8. From the trust agreement referred to, as well as from the plat and the conduct of the parties in regard thereto, it would seem that it was the intention of the dedicators of this addition to plat and sell all the available land to low-water mark. It is very significant that the map shows that the northerly lines of the lots are parallel with the south lines, but run at an angle corresponding approximately with the direction of the river. If it had been the intention of the dedicators to reserve a strip of land north of the addition adjacent to the river, it would seem that they would have platted the blocks in a regular or rectangular form so that there would have been but one irregular shaped tract next to the river. They platted submerged land. By thus indicating the line of the addition along the river they practically established the same as the low-water line. There is at times considerable water upon this tract, and it was very appropriate, in dividing the same into city lots and blocks, for a line to be definitely fixed as the mean or ordinary low-tide line and marked on the map. This, we think, the plat shows was done. Woodland addition was surveyed and the plat prepared by a civil engineer. It certainly should have been the intention of the parties platting the addition to make the lines *330definite. It also appears from the map that the lot in question and the other lots similarly situated are waterfront lots. Persons purchasing these lots on a navigable river with reference to the plat would be presumed to purchase the same as such waterfront lots with the rights and privileges usually appurtenant to such lots.

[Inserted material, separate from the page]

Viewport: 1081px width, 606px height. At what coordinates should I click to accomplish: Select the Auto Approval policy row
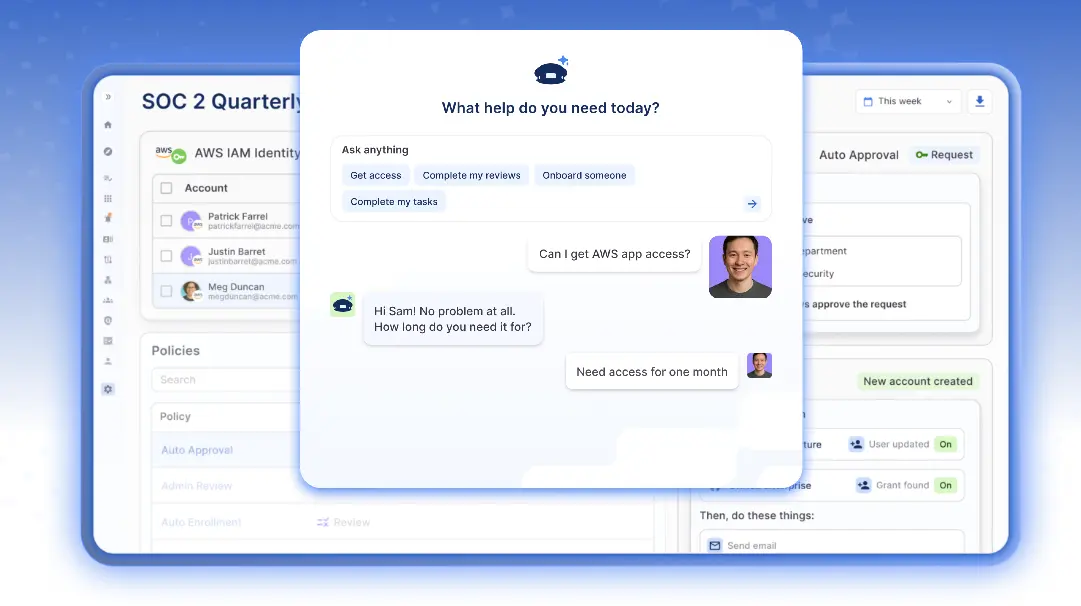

9. The title to tide lands which became vested in the State of Oregon by virtue of its sovereignty, upon its admission to the Union, is subjéct to the paramount right of navigation existing in the public, and the right of Congress to regulate commerce between the states: Pacific Elevator Co. v. City of Portland, 65 Or. 349 (133 Pac. 72, 46 L. R. A. (N. S.) 363), and cases there cited.

10. There is involved in this case more than the mere possession of the land. The right of access to and to wharf out to the harbor line is here in question. Plaintiff’s remedy at law by an action of ejectment, if such there be, would not be adequate. The cases in this state heretofore cited are authority for the exercise of equitable jurisdiction in the case at bar. The contention earnestly made by counsel for defendants that a court of equity has no jurisdiction of this cause must therefore be denied. We are of opinion that the findings of the lower court are correct. The form of the decree there entered differs somewhat from the findings.

The decree, except in this respect, is affirmed; plaintiff to recover costs. Affirmed.

Mr. Chief Justice McBride, Mr. Justice Eakin and Mr. Justice McNary concur.